Click to read sidebar, Brown or Whitman? No contest
With five supervisorial seats open and only one incumbent running, the Labor Council has had a tough time picking the right pro-labor candidates. The easy choices were incumbent Carmen Chu in District 4, with no opposition, and Raphael Mandelman, an exceptionally promising newcomer in District 8. But Janet Reilly in District 2 opposes the Labor Council's revenue measures. In District 6, where long-time activist Deborah Walker has been endorsed, and in District 8, where Malia Cohen and Chris Jackson are #1 and #2, there are a multitude of candidates, many of them labor friendly.
It's not an easy year.
Prop. B on San Francisco's November election ballot confronts the city's working people and their unions with an unprecedented challenge. The measure, sponsored by Public Defender Jeff Adachi, would severely weaken public employee unions and undoubtedly lead to other serious attacks on workers and unions in private as well as public employment nationwide.
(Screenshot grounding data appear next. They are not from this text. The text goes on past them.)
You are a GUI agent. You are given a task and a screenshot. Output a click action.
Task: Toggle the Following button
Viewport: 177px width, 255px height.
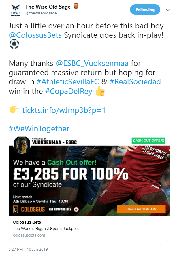145,10
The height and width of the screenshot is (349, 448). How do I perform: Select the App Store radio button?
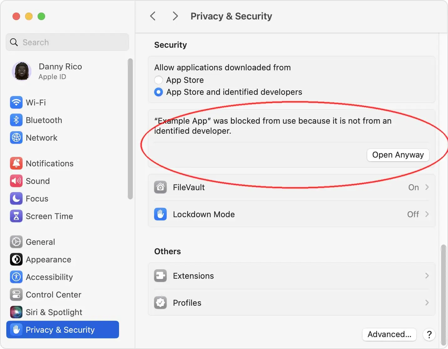click(x=159, y=80)
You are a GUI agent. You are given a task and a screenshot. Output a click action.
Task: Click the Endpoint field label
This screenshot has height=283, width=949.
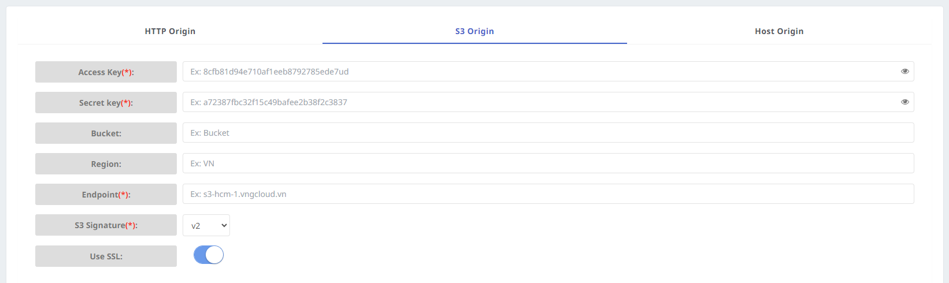click(x=106, y=195)
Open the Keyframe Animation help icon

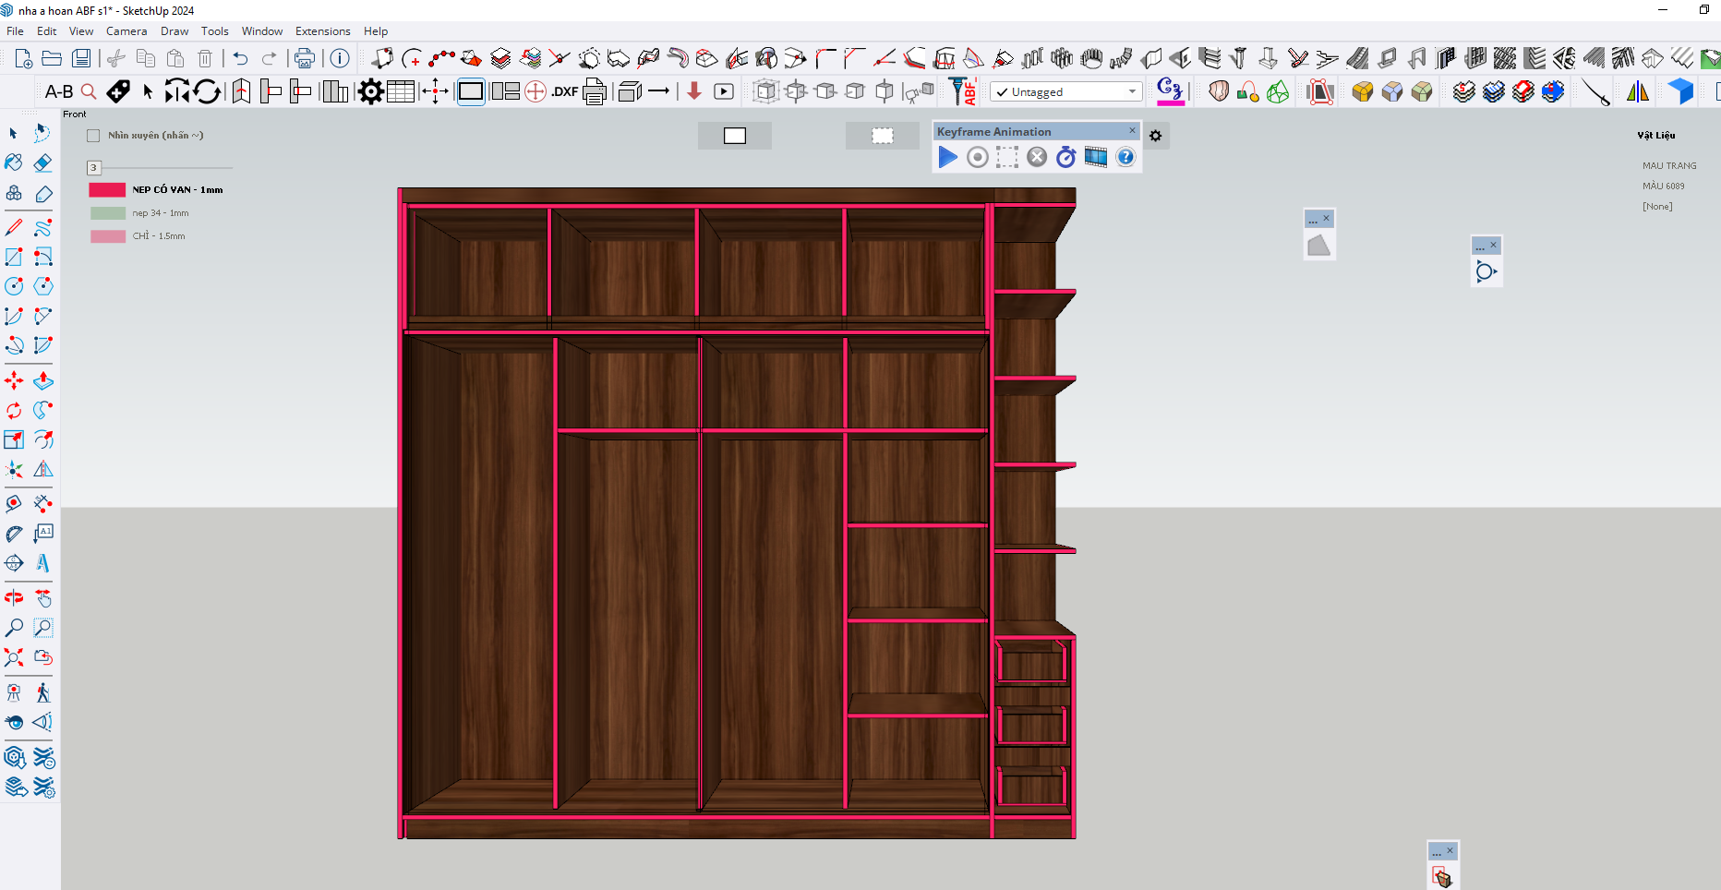pyautogui.click(x=1125, y=157)
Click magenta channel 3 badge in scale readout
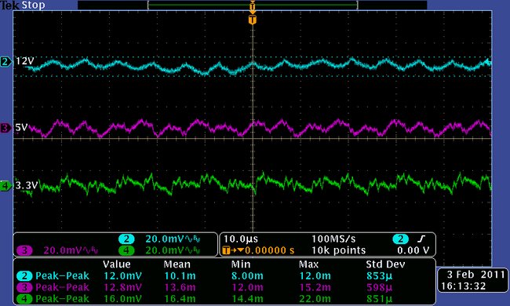The width and height of the screenshot is (510, 306). click(x=24, y=250)
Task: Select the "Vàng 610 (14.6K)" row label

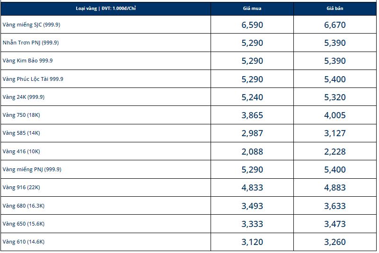Action: pyautogui.click(x=23, y=242)
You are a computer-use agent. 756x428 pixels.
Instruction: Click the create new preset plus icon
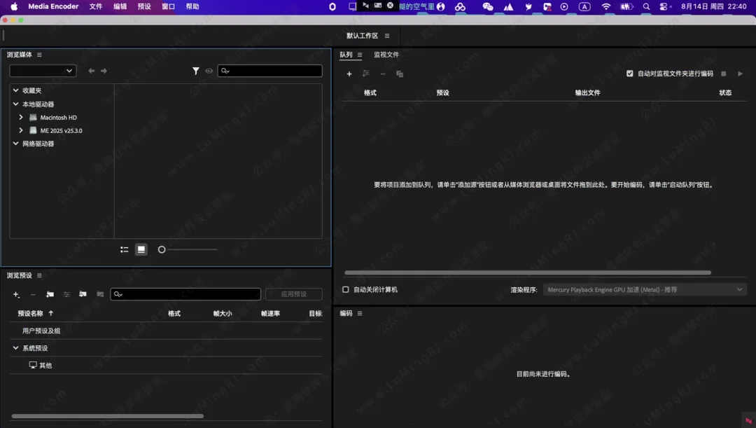pyautogui.click(x=16, y=295)
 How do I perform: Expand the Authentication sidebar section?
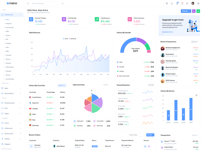pyautogui.click(x=11, y=103)
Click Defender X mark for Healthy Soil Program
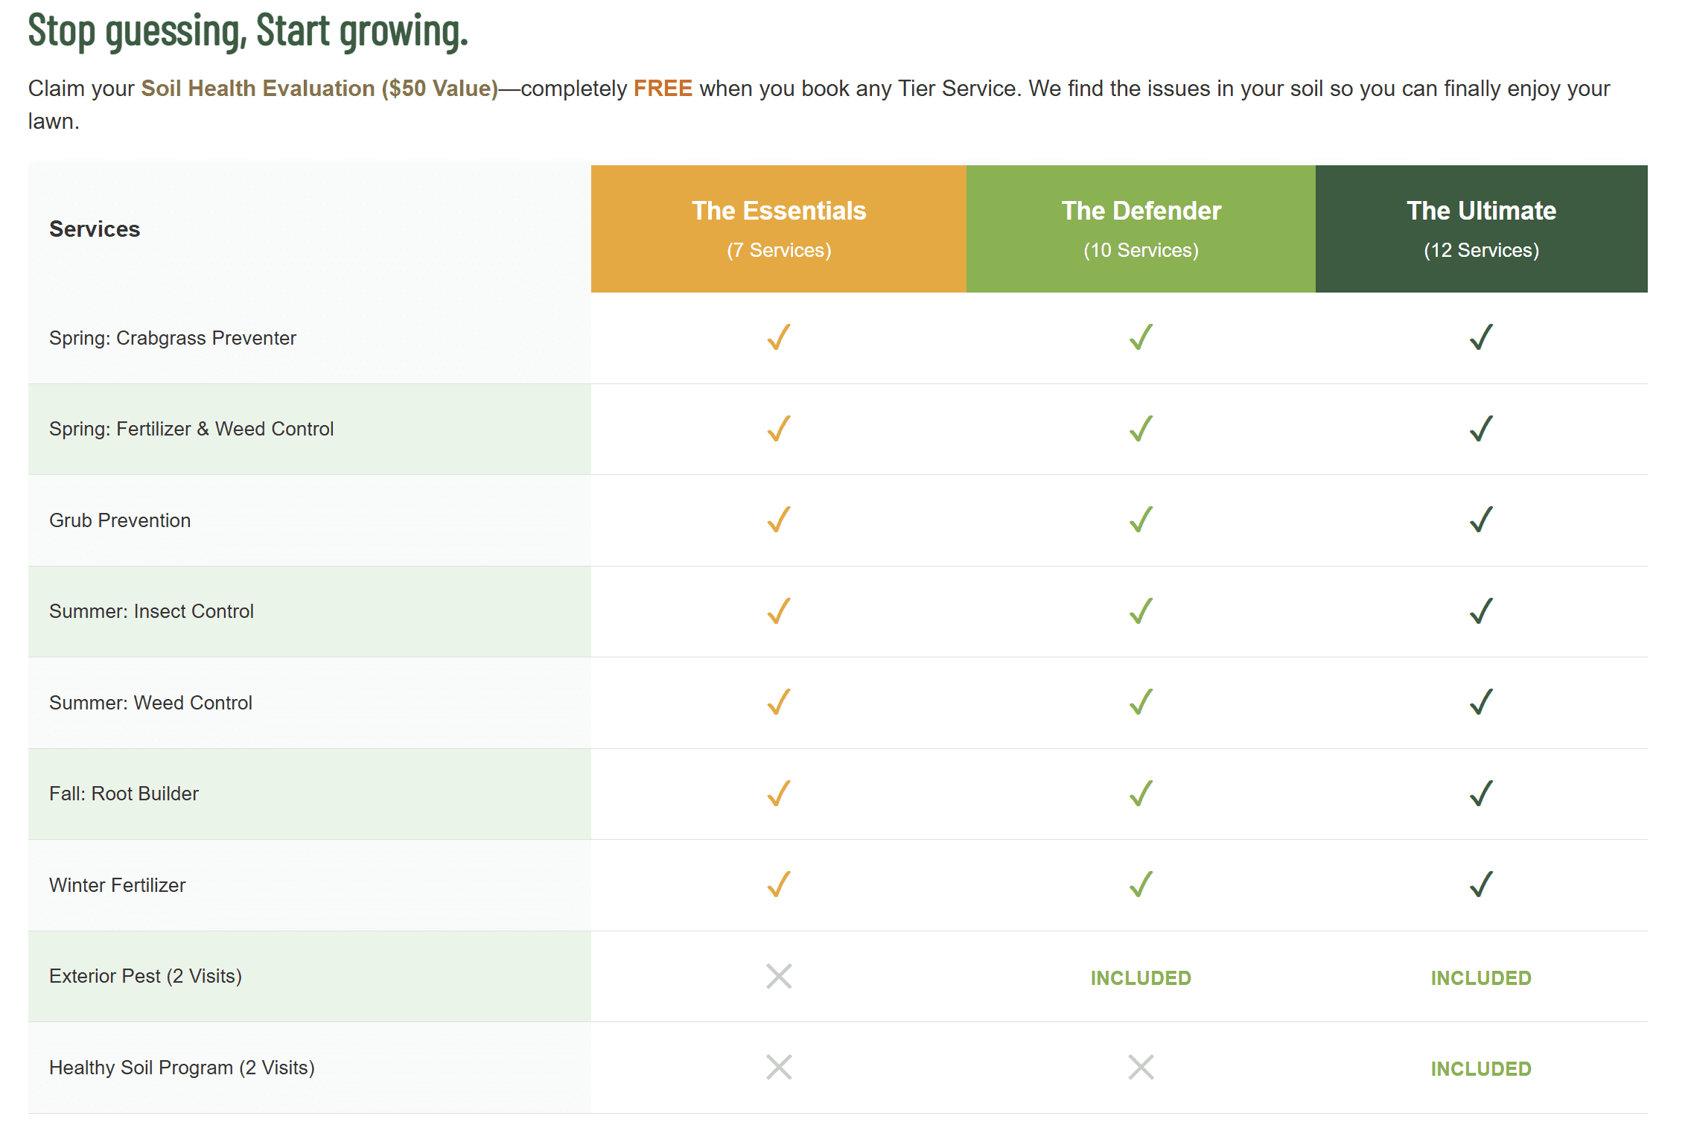 tap(1141, 1067)
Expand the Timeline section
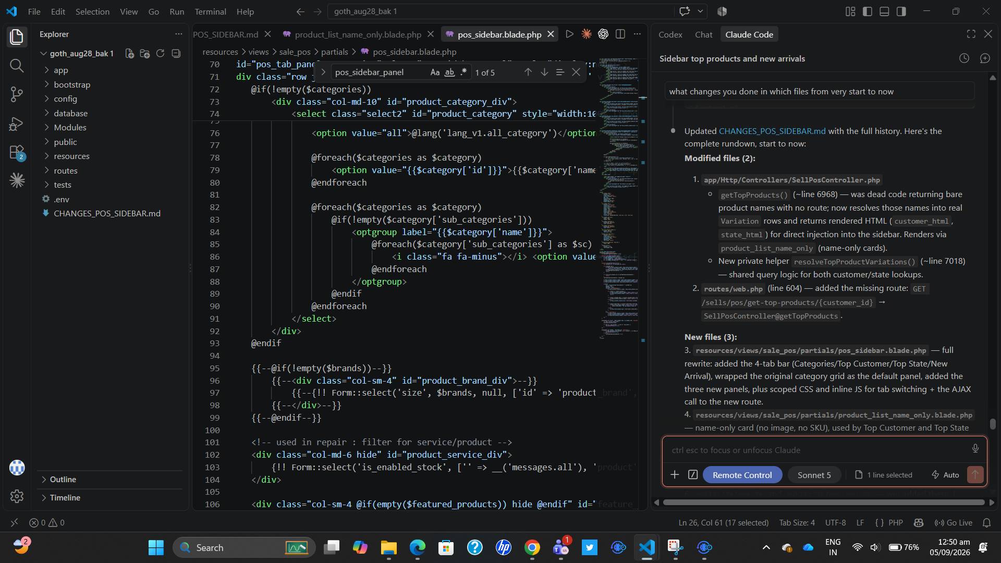Viewport: 1001px width, 563px height. point(65,497)
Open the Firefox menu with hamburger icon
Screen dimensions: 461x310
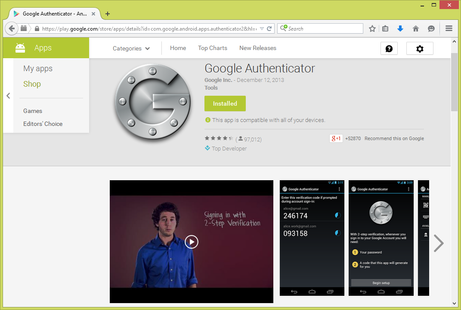(x=449, y=28)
The proposition is by no means the only dangerously anti-labor measure on the ballot, but it 's the worst from labor's point of view, as it very well should be. It's a prime example of the public-employee bashing that's become a favorite theme in election campaigns everywhere and, if passed, would set a clear national precedent.
Actually, Prop. B might better be described as a pummeling rather than bashing - and one coming, furthermore, just a few months after city employees took a voluntary $250 million pay cut. Prop. B would steeply raise the employees' contributions to their pensions unilaterally and prohibit bargaining on the issue in the future as well. Read more »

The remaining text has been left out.